--- Task prompt ---
For the string "checkmark", find every matching line in the records and copy it.
Start of Extracted records
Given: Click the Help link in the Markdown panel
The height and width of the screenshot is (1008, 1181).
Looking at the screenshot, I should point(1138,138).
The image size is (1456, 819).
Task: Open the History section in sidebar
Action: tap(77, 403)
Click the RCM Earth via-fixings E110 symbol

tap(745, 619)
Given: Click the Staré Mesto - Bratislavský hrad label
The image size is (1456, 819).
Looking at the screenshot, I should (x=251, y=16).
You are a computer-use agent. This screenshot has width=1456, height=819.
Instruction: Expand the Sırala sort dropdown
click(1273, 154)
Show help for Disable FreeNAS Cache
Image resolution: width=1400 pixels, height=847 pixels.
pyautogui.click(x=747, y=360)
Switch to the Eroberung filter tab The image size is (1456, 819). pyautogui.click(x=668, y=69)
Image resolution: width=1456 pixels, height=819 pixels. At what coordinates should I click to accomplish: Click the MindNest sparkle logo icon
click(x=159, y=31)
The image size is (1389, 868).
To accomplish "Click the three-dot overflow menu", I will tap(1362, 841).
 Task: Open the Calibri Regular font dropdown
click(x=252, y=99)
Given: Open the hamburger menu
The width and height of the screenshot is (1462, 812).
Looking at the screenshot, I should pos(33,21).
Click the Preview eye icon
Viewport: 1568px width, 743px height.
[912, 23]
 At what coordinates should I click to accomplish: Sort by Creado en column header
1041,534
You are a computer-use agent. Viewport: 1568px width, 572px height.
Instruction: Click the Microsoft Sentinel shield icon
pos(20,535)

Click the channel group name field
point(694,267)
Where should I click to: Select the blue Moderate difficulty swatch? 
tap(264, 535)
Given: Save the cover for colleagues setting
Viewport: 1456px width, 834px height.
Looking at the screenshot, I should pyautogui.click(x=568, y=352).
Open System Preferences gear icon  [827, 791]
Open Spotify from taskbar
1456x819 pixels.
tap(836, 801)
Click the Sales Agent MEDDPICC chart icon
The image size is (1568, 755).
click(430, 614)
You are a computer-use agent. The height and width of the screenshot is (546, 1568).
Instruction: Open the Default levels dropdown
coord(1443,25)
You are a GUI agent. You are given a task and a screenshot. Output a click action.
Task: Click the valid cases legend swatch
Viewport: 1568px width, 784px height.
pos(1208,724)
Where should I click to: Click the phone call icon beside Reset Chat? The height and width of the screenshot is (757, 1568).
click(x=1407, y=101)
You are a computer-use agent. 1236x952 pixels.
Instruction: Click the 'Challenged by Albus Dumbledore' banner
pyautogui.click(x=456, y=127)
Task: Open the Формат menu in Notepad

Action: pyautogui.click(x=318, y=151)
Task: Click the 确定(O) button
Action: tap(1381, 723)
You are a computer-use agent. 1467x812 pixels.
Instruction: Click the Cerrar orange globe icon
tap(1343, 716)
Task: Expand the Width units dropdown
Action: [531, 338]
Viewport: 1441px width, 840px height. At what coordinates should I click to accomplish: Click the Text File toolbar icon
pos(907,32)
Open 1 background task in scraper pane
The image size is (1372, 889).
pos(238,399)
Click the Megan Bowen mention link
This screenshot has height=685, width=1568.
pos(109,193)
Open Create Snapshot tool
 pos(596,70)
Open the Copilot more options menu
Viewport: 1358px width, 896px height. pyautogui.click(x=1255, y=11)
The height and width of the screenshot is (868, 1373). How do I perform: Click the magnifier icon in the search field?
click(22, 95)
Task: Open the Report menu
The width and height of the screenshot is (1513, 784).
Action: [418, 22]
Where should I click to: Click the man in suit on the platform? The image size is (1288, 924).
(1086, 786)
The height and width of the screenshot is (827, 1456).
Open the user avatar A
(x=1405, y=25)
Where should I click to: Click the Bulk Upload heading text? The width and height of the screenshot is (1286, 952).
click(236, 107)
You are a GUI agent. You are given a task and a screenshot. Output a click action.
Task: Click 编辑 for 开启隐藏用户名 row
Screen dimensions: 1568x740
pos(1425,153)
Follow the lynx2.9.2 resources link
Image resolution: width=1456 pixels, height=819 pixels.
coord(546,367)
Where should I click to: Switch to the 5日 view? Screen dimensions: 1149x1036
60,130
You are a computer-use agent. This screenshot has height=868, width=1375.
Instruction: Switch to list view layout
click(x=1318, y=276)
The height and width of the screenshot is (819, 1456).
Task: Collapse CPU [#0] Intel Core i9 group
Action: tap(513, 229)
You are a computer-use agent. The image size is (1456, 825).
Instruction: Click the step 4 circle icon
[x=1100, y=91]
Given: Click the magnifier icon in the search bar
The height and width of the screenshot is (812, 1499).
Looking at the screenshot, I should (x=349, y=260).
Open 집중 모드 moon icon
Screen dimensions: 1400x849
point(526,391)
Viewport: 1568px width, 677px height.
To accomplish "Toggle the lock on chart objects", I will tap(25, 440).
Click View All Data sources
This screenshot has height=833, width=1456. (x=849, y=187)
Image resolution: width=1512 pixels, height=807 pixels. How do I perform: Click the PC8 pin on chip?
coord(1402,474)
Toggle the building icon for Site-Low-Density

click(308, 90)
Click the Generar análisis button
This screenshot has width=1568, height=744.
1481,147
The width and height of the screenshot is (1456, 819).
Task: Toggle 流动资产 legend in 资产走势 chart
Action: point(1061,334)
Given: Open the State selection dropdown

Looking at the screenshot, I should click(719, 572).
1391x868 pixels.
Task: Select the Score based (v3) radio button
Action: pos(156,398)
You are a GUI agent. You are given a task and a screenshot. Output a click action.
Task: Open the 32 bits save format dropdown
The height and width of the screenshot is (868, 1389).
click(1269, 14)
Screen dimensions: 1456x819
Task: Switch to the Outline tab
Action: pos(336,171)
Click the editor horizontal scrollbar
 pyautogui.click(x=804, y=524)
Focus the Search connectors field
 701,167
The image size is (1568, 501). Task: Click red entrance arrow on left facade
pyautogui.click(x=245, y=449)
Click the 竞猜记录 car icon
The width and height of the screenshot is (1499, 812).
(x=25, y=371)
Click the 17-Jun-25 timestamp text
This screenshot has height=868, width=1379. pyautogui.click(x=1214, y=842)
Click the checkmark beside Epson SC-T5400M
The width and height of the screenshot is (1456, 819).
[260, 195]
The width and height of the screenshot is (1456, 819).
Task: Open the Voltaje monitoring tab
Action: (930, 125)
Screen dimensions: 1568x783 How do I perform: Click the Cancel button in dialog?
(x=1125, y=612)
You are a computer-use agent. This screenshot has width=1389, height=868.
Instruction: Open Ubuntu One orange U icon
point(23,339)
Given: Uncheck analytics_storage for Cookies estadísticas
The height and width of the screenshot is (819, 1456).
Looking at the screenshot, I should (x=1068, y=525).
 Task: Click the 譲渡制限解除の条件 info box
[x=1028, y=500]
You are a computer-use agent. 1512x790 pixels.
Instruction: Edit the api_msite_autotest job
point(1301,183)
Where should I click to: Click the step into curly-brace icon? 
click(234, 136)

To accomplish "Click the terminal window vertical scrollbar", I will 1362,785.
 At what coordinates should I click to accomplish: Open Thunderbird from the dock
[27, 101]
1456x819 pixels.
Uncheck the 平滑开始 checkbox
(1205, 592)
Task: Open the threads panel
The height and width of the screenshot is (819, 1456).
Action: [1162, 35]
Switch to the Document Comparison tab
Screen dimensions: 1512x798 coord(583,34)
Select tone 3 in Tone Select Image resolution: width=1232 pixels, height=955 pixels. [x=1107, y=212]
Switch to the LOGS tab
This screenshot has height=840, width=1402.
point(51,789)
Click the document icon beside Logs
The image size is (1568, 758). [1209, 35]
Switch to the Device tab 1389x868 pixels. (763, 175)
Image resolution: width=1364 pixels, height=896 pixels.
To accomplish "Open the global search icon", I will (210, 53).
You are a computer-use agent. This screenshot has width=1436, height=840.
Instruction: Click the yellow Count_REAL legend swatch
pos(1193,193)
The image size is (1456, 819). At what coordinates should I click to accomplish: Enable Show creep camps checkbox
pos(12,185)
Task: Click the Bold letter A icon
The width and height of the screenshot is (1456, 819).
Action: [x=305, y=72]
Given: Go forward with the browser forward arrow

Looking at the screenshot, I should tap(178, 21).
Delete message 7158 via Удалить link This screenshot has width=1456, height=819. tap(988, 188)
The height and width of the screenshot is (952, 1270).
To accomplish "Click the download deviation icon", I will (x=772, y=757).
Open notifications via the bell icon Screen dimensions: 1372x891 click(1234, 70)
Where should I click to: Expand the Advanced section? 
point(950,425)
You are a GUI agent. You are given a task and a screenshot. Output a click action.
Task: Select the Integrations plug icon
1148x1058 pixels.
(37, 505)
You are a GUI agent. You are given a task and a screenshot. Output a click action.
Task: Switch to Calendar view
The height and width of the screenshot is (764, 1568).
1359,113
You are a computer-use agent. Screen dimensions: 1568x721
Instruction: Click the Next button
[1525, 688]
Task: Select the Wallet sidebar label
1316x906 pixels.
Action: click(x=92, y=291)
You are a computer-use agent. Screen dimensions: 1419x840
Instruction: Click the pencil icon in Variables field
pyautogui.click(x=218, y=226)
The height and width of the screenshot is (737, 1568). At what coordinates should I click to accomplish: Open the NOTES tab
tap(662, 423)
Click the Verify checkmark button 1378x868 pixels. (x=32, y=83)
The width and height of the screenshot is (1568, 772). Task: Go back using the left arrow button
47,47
End of Extracted records
--- Exercise output ---
Click the checkmark beside Epson SC-T5400M
Click the Verify checkmark button 1378x868 pixels. (x=32, y=83)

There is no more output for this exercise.